EXERCISE AIM:
Extract exactly and only the lines from the one containing "You are a computer-use" through the end of the entries below. Pictures should not appear in the copy.
---
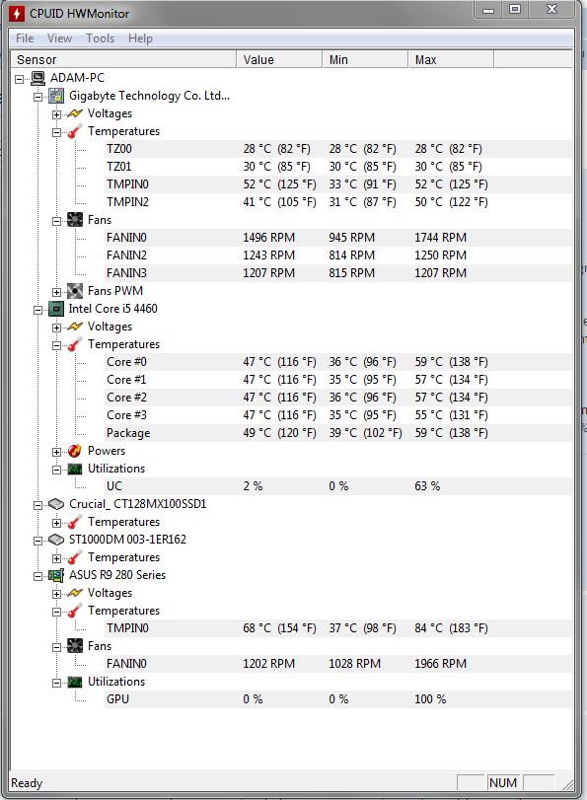Open the File menu
The image size is (587, 800).
(25, 38)
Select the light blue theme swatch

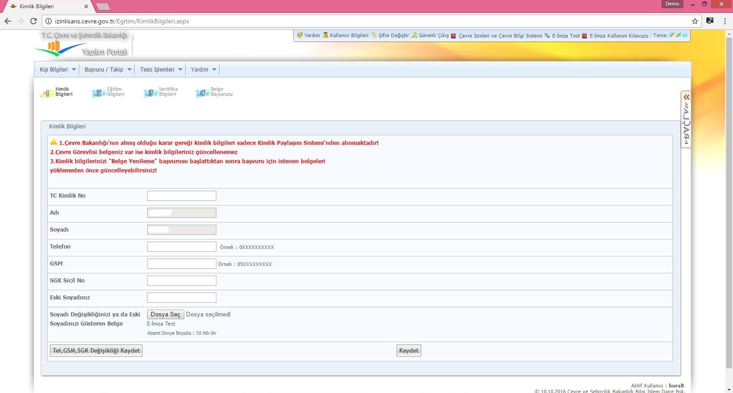685,35
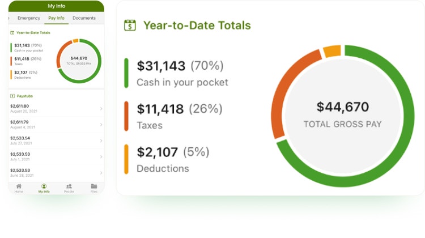The height and width of the screenshot is (238, 425).
Task: Select the Pay Info tab
Action: point(56,18)
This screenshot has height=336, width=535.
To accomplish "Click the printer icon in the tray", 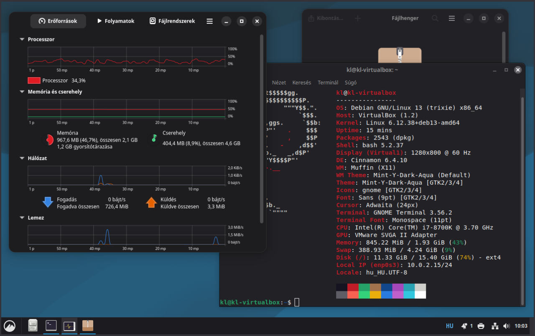I will click(x=481, y=326).
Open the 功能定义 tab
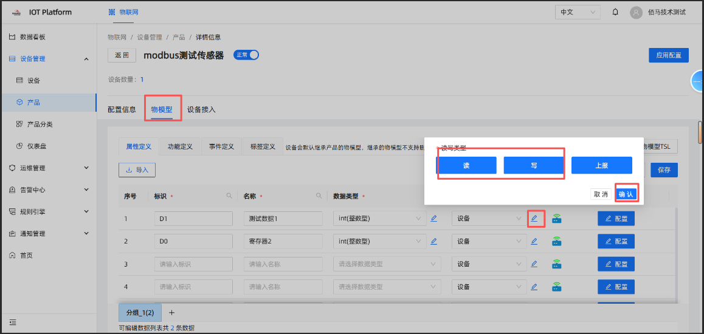 (x=180, y=146)
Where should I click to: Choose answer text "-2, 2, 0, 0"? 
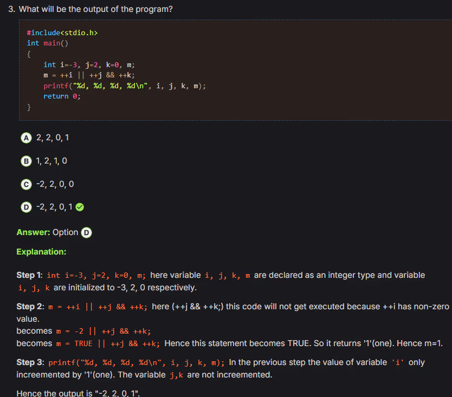pyautogui.click(x=55, y=184)
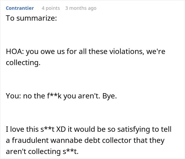Click the 4 points score label
This screenshot has height=159, width=185.
(51, 8)
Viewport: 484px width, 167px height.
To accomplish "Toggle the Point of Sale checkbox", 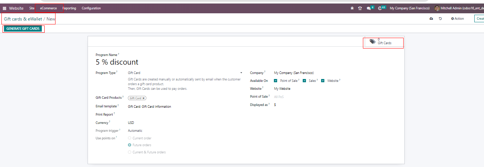I will point(276,81).
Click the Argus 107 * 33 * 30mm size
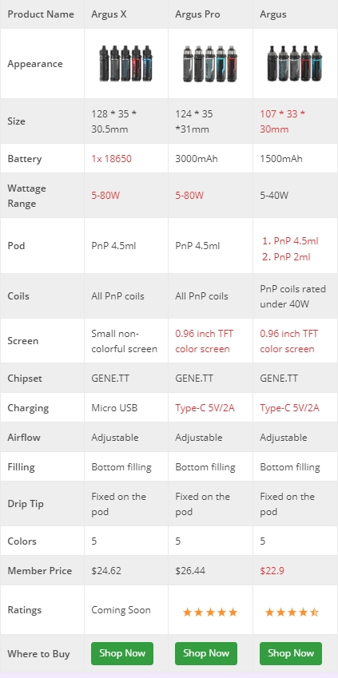338x678 pixels. [283, 121]
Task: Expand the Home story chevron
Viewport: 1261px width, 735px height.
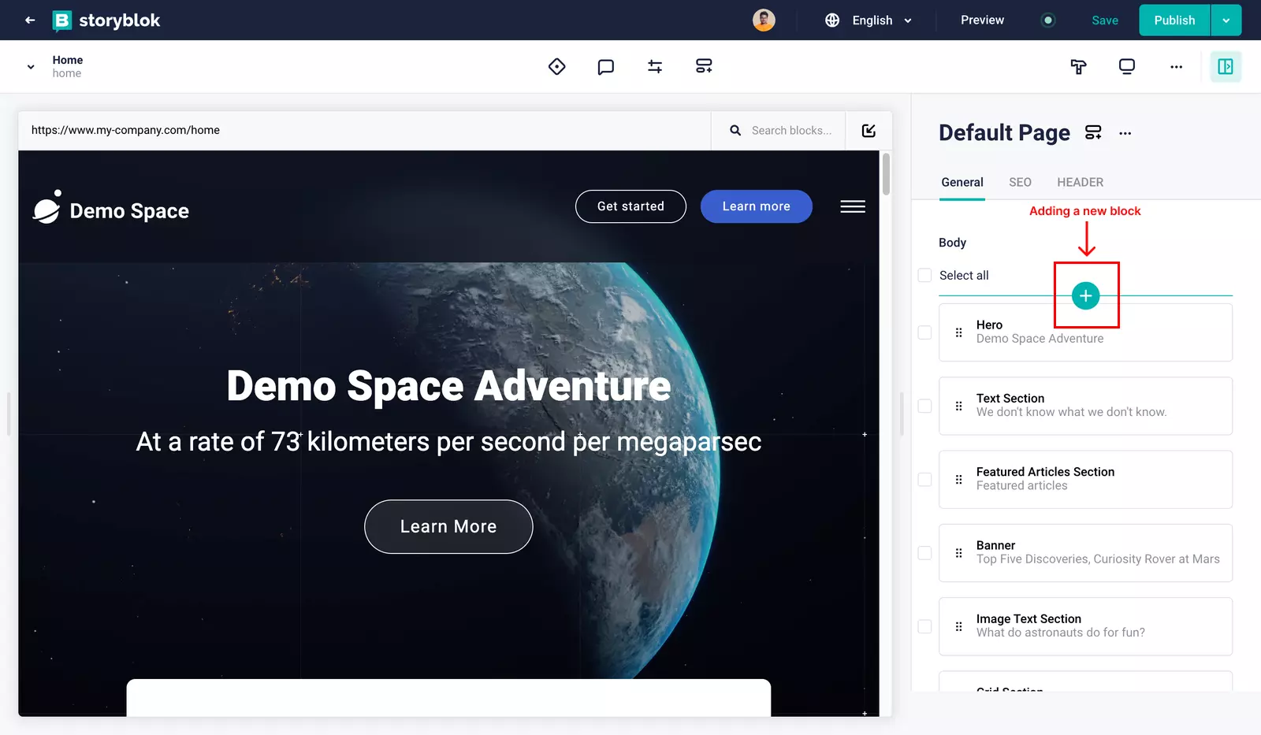Action: [31, 67]
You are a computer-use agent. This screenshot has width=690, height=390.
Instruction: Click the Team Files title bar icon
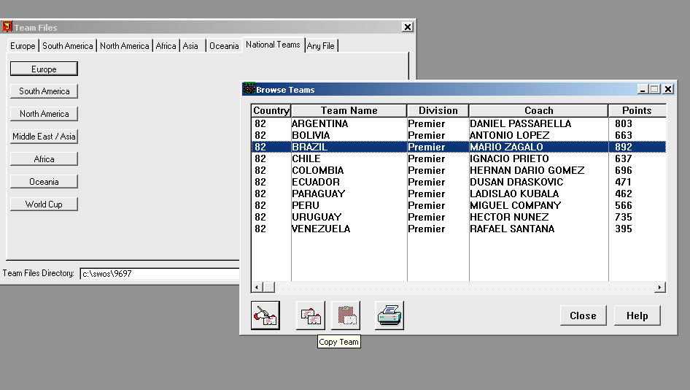click(7, 27)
---
RESULT FOR THIS TASK:
You are a computer-use agent. This screenshot has width=690, height=390.
Instruction: Click the Team Files title bar icon
click(7, 27)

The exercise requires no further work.